I wanted each group to speak a different language, so I could not use all Spanish-speaking countries.
Many of the same basic ideas weave their ways through all of my materials in one form or another. I am quoting here from our original workshop handout, written by Carol Ross Stacy, in order to explain the basic rationale behind the INTERNATIONAL FORUM and all Color Connection materials and lessons.
"The common thread which unites most modern foreign language methodologies and techniques is that they all try to discover, distill and imitate the patterns of first-language acquisition and apply them in second-language acquisition. While most language educators agree, in theory, that this is the ideal way, we understand that the total REALITY of early childhood linguistic experiences cannot be reproduced within the limitations of the classroom setting. So what are we to do? BUILD ARTIFICIAL REALITIES by creating an environment via materials and activities which efficiently reproduce the ESSENCE of first-language acquisition.
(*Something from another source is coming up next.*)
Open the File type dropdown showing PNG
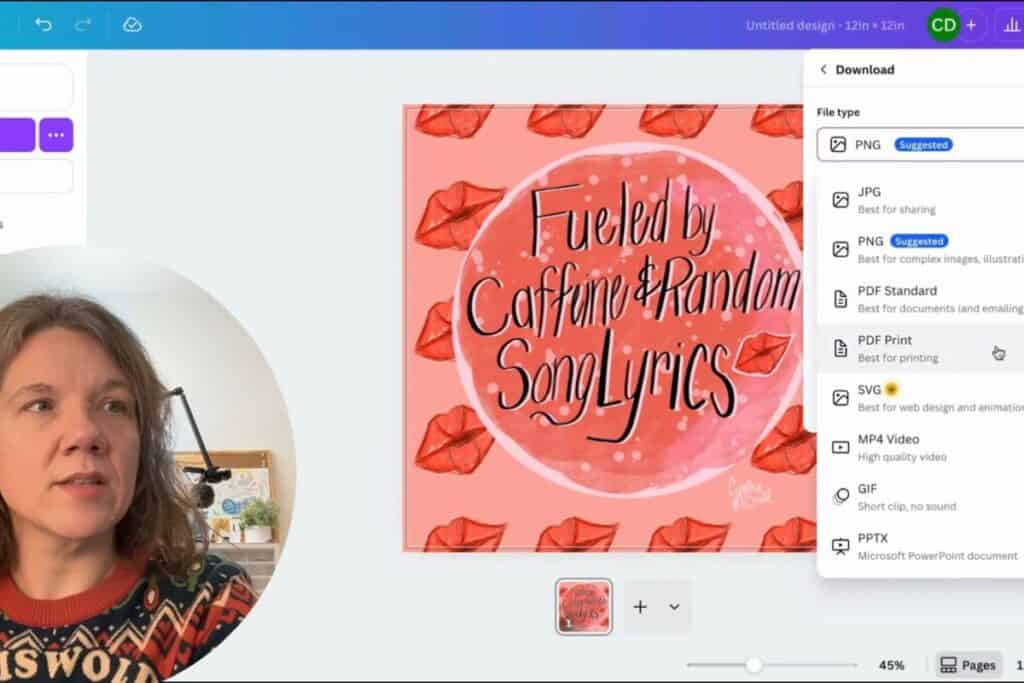 [x=920, y=145]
Some aspects of first-language acquisition that can be transferred to second-language acquisition, are:
•language is used to talk about a concrete reality, the here-and-now
(unlike TPRS and the creative stories that are about OTHER
people in OTHER places and OTHER times)
•comprehension precedes oral production
•comprehension is indicated by actions or “safe” utterances
•language production is the logical outcome of the situation
Many communication-based activities are used to practice or apply previously ‘learned’ lexical and grammatical concepts. In B-A-R activities, communication is not merely a follow-up activity; it is the VEHICLE by which the initial learning takes place."
Before going on with the initial International Forum lesson, you should be aware of one more important idea presented in the B-A-R workshop. Again Carol Stacy writes,
"Contrary to popular beliefs in education, the students need NOT know what our true lexical/grammatical objectives are. As in first language acquisition, the student's focus should be on the content of the lesson. The teacher, however, has a Dual Agenda:
(1) content, which is the students' focus and
(2) the underlying grammatical or lexical goal which is supported by the content.
A student can have only one focus at a time. While he is focusing on the content, the structure slips in the unguarded back door of the brain." Our initial goal with this lesson is to teach (not just practice) the pronouns, the forms of SER, that verbs have “forms” to match the subjects. The students think we are learning the names of the countries, what the people say and do in those countries, what their flag is like and numerous other bits of information.
AS IF THIS WERE NOT BORING ENOUGH, A VERY LONG, DETAILED EXPLANATION WILL COME WITH THE DOWNLOAD.
HORIZONTAL versus VERTICAL VERBS
Rather than teaching all forms of ONE verb (vertical verbs) try teaching all the SAME form of several verbs (horizontal).
For example: I demonstrate a lesson that introduces TENER IR ESTAR along with recycling and practicing SER.
IMPOSSIBLE! Heresy! Blasphemy! You can't do that!
Oh, but I can! And I did! And more importantly, YOU CAN TOO!
THIS IS ALSO INCLUDED IN THE LONG EXPLANATION.
A student once told me, "You are so sneaky. By the time we have to learn something, we already know it." Smart kid, good observation.